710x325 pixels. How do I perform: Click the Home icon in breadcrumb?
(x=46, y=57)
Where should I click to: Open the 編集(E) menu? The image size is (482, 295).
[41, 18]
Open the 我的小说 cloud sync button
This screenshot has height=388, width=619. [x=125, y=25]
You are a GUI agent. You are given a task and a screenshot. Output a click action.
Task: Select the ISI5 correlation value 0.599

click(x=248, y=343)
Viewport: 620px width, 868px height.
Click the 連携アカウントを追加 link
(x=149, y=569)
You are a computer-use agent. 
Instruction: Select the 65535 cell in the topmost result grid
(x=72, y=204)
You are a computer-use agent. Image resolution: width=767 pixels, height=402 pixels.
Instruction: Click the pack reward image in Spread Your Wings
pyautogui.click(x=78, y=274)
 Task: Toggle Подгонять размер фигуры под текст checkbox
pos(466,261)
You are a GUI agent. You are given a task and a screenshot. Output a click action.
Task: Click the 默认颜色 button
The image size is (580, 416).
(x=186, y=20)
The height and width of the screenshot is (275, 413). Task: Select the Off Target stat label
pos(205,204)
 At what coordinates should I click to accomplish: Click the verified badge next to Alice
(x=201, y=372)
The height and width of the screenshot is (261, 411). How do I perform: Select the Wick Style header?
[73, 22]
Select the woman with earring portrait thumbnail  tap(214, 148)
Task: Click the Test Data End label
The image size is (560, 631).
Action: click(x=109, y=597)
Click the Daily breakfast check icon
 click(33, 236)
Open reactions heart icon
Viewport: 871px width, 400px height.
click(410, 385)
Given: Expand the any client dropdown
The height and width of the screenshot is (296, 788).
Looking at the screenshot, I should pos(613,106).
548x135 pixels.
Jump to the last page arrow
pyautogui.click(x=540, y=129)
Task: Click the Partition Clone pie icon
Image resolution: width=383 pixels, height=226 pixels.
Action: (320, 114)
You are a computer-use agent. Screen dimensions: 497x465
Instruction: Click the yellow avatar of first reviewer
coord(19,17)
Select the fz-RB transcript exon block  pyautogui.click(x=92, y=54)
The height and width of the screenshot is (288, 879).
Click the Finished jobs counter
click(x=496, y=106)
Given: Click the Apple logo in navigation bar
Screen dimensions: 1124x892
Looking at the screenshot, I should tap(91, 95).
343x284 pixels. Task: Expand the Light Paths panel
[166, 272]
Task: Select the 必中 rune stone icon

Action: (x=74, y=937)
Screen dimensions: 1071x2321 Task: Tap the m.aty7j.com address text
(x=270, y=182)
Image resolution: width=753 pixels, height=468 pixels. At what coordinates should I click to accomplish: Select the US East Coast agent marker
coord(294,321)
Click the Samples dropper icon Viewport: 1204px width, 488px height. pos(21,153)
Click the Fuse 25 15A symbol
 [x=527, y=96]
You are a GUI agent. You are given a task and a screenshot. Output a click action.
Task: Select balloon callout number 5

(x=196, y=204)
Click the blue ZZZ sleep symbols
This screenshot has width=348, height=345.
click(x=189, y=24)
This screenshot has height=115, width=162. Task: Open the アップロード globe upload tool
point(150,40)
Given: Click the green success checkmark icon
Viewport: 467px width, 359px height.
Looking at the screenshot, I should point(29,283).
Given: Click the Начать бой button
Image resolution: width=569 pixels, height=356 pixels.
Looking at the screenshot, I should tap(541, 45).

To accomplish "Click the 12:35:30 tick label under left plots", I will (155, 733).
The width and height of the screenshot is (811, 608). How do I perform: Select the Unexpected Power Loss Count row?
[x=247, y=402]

- - - -

▸ **Task**: For every line of the material that holds the word "computer", make a copy.

▸ **Response to the task**:
You are a computer-use agent. 
You are a computer-use agent. Image resolution: width=767 pixels, height=402 pixels.
You are a computer-use agent. Screen dimensions: 497x465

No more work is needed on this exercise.